How to Rescue a Banking System

I’ve read or heard of many ideas suggested by many different people to rescue the banking and financial system in the U.S. My current perception is that any of these ideas would be preferable to whatever the Bush administration did and what the Obama administration might do. Breakingviews.com has an interesting good bank/bad bank idea:

The “bad bank” schemes being considered by President Obama’s administration have a central flaw: they involve government-backed entities buying banks’ dodgy assets, which in turn requires the immediate valuation of assets that trade at distressed prices, if at all. That increases the likelihood of error, risks rewarding obfuscation, and could leave taxpayers in a hole. There are better ways to structure bad banks.

To work properly, the incentives of all parties should be aligned as closely as possible.
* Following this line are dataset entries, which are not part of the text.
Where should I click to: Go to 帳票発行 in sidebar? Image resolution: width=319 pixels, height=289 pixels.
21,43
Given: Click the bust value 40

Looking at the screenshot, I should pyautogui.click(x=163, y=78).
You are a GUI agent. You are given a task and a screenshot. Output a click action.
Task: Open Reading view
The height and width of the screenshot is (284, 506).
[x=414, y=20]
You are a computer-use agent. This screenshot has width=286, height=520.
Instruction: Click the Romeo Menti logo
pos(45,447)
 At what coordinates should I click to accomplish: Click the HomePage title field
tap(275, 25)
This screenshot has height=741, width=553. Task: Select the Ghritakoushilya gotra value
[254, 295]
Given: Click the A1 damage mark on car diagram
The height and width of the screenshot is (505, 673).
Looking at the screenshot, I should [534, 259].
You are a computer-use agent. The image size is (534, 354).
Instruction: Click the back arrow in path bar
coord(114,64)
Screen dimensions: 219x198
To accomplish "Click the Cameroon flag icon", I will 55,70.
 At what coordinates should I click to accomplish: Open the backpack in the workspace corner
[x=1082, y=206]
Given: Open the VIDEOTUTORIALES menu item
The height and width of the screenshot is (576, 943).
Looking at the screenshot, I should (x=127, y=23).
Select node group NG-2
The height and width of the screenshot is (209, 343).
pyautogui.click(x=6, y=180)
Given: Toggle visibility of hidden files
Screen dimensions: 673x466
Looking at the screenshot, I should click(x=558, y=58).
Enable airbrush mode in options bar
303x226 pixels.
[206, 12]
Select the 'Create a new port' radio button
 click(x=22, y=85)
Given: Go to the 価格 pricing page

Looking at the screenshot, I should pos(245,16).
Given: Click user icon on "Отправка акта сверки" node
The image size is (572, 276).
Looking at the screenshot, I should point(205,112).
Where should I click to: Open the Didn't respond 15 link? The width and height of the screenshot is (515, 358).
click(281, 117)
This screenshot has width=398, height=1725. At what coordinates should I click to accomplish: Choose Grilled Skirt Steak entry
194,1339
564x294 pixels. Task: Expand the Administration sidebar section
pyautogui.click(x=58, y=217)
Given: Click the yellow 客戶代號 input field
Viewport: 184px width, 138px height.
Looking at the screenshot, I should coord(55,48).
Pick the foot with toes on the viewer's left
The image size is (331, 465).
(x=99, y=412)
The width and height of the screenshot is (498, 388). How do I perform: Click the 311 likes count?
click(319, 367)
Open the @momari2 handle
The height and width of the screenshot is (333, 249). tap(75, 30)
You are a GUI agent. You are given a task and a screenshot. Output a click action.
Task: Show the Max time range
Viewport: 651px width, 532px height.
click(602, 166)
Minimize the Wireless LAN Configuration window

Bank rescues must distinguish between banks that are troubled but can be saved and those that should be allowed to die. As little as possible of the industry should be taken into public ownership. And taxpayers must be properly protected, so that the bad bank process does minimal damage to their economic interests.

There is a way to meet these objectives: allow banks to sell any assets they want, and have the government’s bad bank acquire them on a consignment basis with no initial cash outlay. Banks would achieve a return on their consigned assets only as the bad bank sold them or allowed them to mature. This “consignment shop” structure removes the initial valuation challenge that bedeviled the original concept of the Treasury’s Troubled Asset Relief Program.

Read the full article. I’m not sure if their proposal would work or not, but it sounds simple and I am definitely appreciative that Breakingviews recognized the importance of incentives in just the second paragraph of their article. The wrong kind of incentives got us into a financial mess, so I reckon that a solution must have the right kind of incentives if we are to get out of this mess sooner rather than later.